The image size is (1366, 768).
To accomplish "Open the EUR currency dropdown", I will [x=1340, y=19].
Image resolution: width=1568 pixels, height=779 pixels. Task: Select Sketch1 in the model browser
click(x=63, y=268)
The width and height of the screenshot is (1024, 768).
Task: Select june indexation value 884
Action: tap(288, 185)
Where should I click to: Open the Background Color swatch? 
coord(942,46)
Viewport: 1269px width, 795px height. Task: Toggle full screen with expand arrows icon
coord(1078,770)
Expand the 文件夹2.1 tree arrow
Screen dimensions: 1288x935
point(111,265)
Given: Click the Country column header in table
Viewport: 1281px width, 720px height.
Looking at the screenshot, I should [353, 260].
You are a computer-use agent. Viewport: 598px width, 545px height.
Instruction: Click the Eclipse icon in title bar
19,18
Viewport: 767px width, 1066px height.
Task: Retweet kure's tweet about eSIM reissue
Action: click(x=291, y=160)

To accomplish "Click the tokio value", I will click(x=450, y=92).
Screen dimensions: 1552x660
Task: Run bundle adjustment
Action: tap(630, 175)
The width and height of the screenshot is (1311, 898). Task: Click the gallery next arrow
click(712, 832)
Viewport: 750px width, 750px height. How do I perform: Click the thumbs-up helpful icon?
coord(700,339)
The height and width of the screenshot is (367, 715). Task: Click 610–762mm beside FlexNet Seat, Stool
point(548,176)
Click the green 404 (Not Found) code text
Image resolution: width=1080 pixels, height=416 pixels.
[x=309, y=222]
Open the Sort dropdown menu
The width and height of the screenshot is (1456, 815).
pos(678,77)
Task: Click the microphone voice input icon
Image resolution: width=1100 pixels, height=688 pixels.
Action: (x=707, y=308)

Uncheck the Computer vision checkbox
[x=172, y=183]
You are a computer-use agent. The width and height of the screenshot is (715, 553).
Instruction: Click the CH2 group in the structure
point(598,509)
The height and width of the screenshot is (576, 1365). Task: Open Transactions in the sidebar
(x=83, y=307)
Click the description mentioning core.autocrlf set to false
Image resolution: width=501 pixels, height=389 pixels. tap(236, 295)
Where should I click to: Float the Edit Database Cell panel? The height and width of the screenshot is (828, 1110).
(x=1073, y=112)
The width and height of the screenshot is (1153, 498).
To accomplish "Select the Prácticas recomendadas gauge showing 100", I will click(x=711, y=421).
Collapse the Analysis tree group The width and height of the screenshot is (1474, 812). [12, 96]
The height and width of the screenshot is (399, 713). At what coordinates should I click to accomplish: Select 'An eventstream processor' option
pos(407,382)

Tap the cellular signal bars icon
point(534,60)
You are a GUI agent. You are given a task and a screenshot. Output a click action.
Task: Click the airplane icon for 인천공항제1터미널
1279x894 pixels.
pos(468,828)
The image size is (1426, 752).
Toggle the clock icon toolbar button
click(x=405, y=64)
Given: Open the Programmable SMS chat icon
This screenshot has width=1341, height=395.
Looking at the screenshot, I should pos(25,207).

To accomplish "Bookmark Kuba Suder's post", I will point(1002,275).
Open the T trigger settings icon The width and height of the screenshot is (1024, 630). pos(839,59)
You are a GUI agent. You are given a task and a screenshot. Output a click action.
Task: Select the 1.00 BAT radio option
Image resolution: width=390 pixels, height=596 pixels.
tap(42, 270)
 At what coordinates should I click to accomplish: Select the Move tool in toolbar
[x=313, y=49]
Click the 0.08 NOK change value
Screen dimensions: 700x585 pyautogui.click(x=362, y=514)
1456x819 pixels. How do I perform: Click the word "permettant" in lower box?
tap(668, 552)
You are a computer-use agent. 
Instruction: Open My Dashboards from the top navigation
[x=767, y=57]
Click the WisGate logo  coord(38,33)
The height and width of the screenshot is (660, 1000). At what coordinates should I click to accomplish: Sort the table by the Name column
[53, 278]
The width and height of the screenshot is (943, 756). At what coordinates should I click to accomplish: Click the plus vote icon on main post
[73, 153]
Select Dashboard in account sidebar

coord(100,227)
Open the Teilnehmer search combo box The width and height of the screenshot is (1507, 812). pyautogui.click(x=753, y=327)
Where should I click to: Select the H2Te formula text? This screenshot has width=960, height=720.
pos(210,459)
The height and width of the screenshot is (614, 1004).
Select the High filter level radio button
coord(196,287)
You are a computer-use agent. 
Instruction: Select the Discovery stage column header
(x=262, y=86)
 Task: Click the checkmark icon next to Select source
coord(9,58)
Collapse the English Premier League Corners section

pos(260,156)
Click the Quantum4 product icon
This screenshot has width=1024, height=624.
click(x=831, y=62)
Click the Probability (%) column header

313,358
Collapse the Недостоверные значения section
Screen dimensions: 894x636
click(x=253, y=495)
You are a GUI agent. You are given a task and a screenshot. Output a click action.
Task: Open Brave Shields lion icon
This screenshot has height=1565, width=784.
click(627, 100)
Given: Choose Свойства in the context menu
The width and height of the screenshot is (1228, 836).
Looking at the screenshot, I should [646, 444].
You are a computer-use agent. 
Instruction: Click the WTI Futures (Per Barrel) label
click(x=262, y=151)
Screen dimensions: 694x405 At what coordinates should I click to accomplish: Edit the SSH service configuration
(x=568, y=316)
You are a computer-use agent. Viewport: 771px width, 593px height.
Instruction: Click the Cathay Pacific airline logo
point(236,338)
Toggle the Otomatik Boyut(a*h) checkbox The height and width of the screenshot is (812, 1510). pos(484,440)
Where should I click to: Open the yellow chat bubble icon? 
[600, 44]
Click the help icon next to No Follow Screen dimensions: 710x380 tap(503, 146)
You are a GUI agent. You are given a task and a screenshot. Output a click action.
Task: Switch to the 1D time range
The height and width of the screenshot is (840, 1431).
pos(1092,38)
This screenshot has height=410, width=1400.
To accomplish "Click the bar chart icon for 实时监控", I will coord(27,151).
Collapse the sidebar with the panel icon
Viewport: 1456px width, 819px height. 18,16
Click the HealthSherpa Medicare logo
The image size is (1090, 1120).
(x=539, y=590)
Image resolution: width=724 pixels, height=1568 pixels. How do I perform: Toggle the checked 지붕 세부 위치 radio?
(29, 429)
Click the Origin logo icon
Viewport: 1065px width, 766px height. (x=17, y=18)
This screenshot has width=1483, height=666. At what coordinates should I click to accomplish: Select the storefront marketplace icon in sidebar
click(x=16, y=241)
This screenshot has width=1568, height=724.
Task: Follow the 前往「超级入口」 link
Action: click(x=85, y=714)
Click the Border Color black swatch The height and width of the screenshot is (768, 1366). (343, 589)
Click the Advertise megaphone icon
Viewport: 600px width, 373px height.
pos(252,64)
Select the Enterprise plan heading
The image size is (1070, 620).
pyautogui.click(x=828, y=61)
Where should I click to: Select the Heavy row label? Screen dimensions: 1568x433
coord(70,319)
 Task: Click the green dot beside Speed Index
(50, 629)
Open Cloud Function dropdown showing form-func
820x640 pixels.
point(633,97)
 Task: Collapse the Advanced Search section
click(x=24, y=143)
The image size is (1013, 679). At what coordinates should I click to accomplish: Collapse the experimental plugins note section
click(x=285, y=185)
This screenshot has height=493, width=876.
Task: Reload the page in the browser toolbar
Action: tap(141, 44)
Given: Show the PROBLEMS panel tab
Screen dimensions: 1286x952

·····

▸ Task directions: Return only the part of the records above that opens with the line containing "The height and width of the screenshot is (399, 713)." and closes with the line containing "Open the T trigger", ends included.

▸ Solution below:
The height and width of the screenshot is (399, 713). At what coordinates should I click to accomplish: Select 'An eventstream processor' option
pos(407,382)

Tap the cellular signal bars icon
point(534,60)
You are a GUI agent. You are given a task and a screenshot. Output a click action.
Task: Click the airplane icon for 인천공항제1터미널
1279x894 pixels.
pos(468,828)
The image size is (1426, 752).
Toggle the clock icon toolbar button
click(x=405, y=64)
Given: Open the Programmable SMS chat icon
This screenshot has width=1341, height=395.
Looking at the screenshot, I should pos(25,207).

To accomplish "Bookmark Kuba Suder's post", I will point(1002,275).
Open the T trigger settings icon The width and height of the screenshot is (1024, 630). pos(839,59)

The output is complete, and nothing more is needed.